--- Start of INFORMATION PROVIDED ---

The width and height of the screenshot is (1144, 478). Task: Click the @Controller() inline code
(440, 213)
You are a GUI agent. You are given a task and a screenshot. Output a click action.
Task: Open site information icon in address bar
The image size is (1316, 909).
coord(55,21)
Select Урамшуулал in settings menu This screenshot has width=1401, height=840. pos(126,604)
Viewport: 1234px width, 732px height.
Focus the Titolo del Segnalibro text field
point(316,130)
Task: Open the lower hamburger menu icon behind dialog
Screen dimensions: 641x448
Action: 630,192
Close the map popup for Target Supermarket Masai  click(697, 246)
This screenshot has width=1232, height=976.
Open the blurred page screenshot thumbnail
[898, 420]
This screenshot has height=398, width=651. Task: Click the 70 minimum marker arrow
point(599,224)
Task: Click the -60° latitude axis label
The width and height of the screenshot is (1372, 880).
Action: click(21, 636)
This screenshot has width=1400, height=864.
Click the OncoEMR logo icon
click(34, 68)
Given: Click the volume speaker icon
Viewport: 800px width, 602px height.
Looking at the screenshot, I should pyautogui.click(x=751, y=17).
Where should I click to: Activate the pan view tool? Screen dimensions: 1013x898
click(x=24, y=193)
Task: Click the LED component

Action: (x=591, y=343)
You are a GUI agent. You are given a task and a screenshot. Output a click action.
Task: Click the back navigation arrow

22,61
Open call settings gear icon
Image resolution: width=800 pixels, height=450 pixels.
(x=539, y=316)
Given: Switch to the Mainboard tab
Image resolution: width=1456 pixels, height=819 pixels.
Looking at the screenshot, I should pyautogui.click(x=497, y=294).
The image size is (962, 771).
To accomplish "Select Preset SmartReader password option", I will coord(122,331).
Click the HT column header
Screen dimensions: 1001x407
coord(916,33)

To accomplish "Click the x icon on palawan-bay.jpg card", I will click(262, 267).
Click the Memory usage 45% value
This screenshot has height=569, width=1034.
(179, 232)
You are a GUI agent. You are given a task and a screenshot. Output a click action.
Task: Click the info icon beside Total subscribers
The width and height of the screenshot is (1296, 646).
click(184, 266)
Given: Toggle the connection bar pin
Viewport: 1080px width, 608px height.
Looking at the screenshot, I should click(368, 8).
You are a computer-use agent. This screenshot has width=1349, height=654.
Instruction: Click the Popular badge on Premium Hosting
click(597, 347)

--- End of INFORMATION PROVIDED ---

GIVEN TASK: Find every line in the records that contains the word "should" and copy each of those lines.

SOLUTION TO THE PROBLEM:
Looking at the screenshot, I should pyautogui.click(x=751, y=17).
Where should I click to: Activate the pan view tool? Screen dimensions: 1013x898
Looking at the screenshot, I should pyautogui.click(x=497, y=294).
Looking at the screenshot, I should click(368, 8).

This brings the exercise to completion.